Bolsonaro ressaltou que, inicialmente, tinha a intenção de ampliar a participação feminina em sua chapa e buscava uma vice mulher, mas a falta de apoio dos líderes partidários impediu essa possibilidade. "Eu sempre falei da minha preferência sobre ter uma vice mulher… e em função dessa busca que eu tava de uma vice preparada, uma mulher de outros partidos, isso não foi possível", afirmou durante entrevista ao podcast Market Makers.
Com a decisão de partidos como MDB, PSDB/Cidadania, PP, União Brasil, Republicanos e Podemos de não se alinhar a nenhuma sigla, Flávio Bolsonaro concentrou suas negociações dentro do PL. Ele mencionou nomes como Michelle Bolsonaro e as parlamentares Júlia Zanatta, Priscila Costa, Bia Kicis e Clarissa Tércio, mas destacou que todas já tinham suas candidaturas definidas. "Tinham grandes nomes aqui, mas todo mundo já meio que decididas a concorrer a alguma coisa, a Senado, a deputada, com as campanhas estruturadas", explicou o candidato.
Bolsonaro ainda revelou que a indicação de Alfredo Gaspar como vice foi proposta por Rogério Marinho, seu coordenador de campanha. O senador elogiou as qualificações de Gaspar, afirmando que ele possui "requisitos excepcionais" para compor a chapa.

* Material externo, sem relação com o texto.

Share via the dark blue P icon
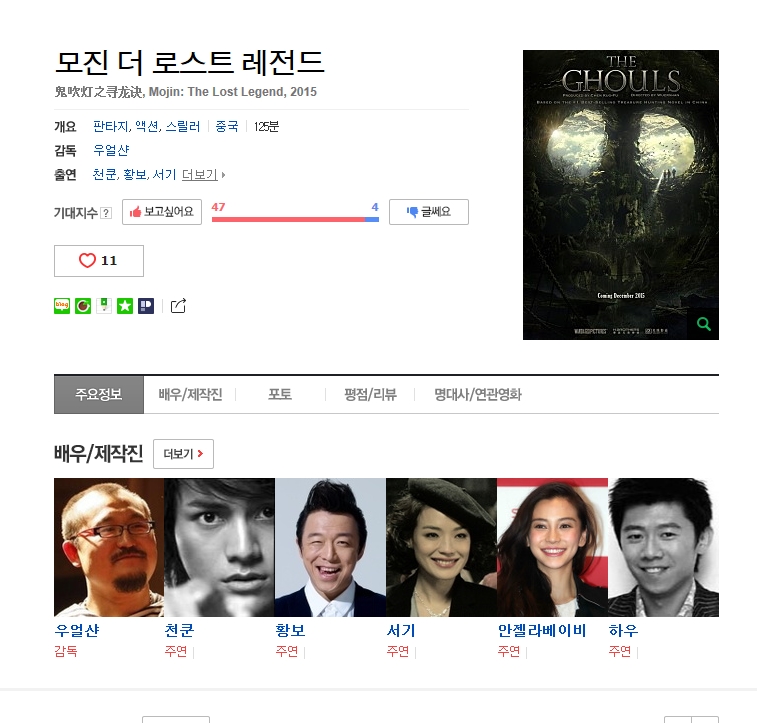 click(146, 306)
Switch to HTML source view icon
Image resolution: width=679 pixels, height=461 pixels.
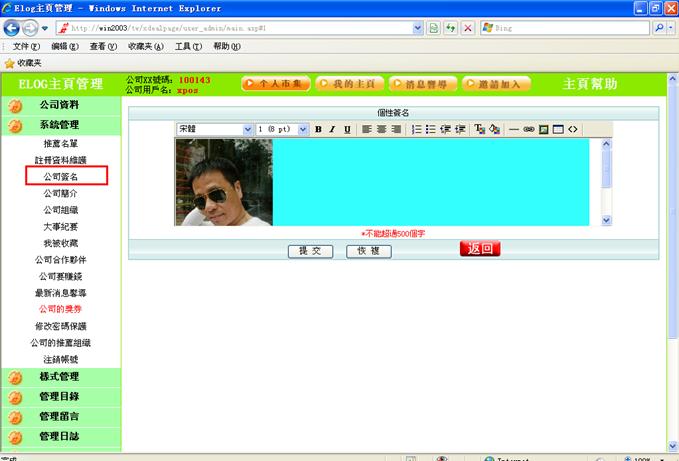[x=573, y=130]
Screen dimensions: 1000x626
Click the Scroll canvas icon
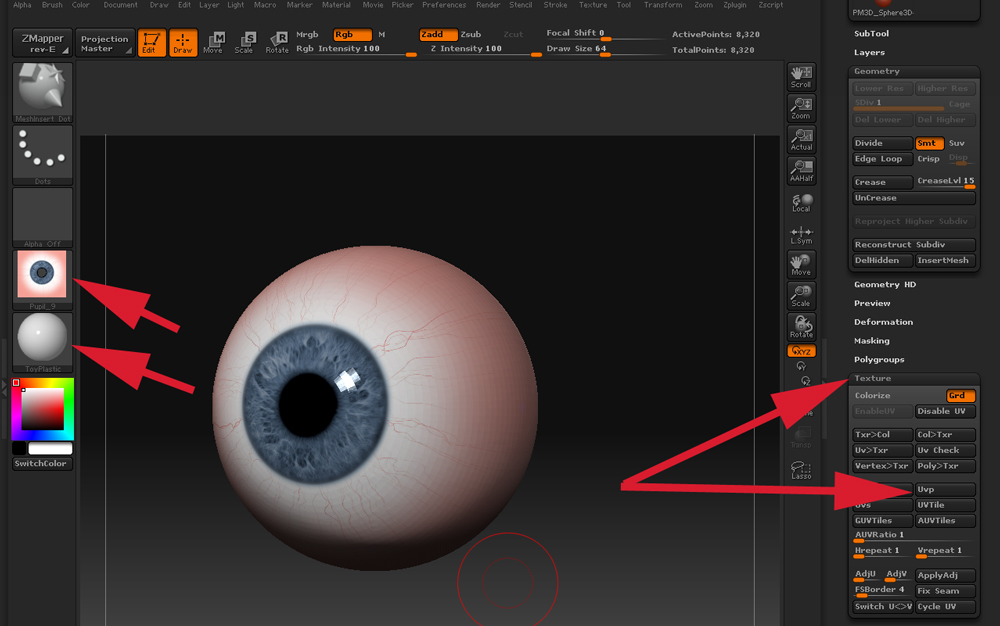coord(801,76)
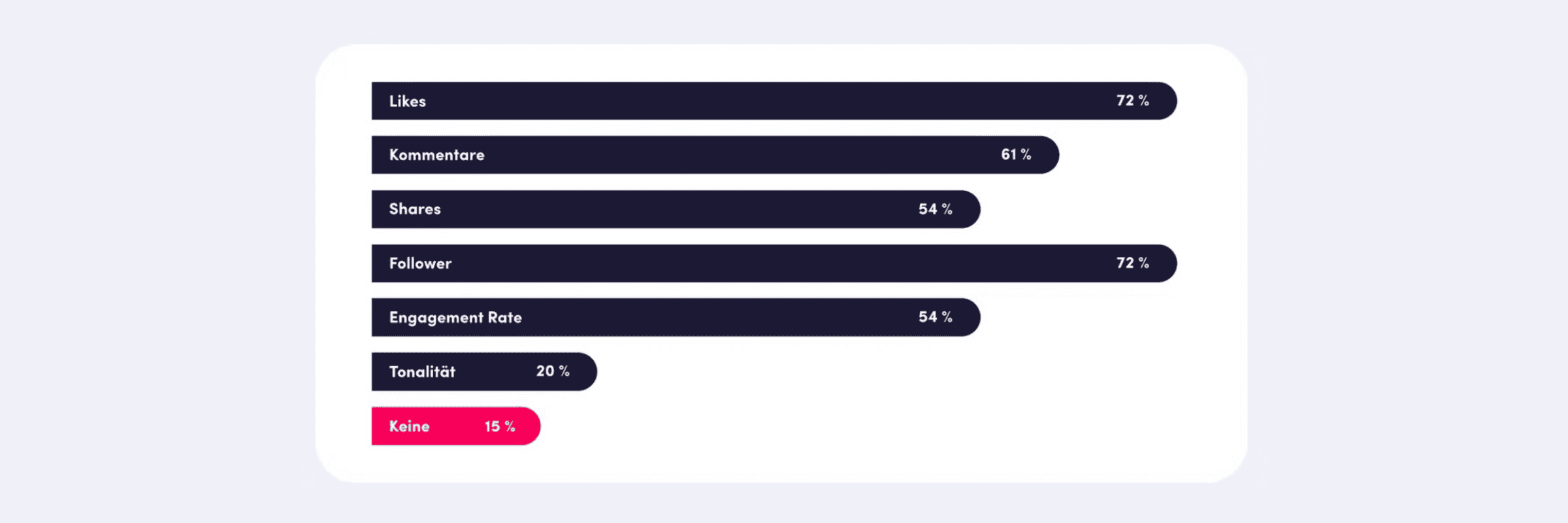
Task: Click the middle of the Shares bar
Action: [x=676, y=209]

Valdemar Costa Neto, presidente nacional do PL, também manifestou apoio à escolha de Alfredo Gaspar, destacando sua atuação como relator na CPMI do INSS. Costa Neto enfatizou a importância do trabalho de Gaspar, afirmando que ele é a pessoa ideal para abordar questões relacionadas ao governo petista, especialmente em relação ao desconto de aposentados.

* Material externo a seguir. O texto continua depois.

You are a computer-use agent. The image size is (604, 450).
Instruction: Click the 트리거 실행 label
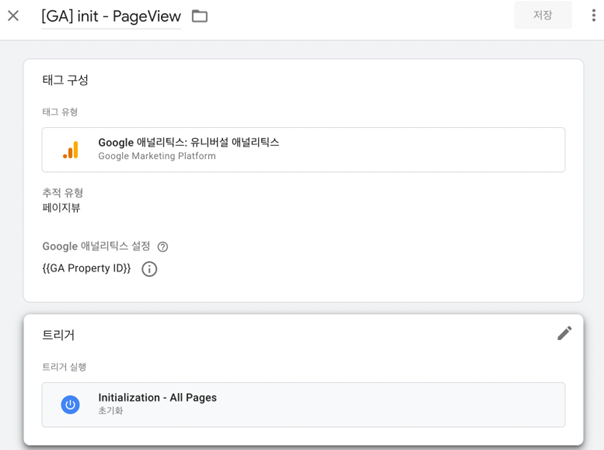[x=64, y=367]
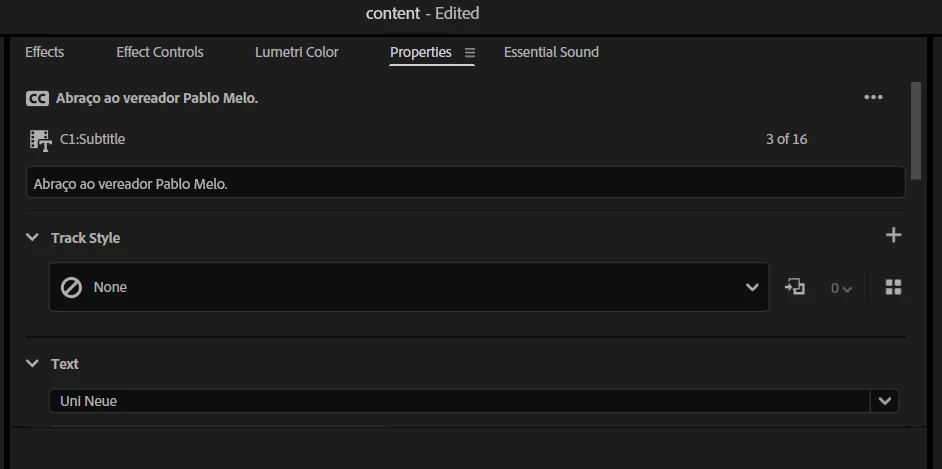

Essa decisão de Flávio Bolsonaro reflete as dificuldades enfrentadas na construção de uma chapa que pudesse atender tanto às demandas políticas internas quanto ao apelo por maior presença feminina na política brasileira. A eleição presidencial de 2026 se aproxima e as articulações continuam a ser um desafio para os candidatos em busca de apoio e alianças.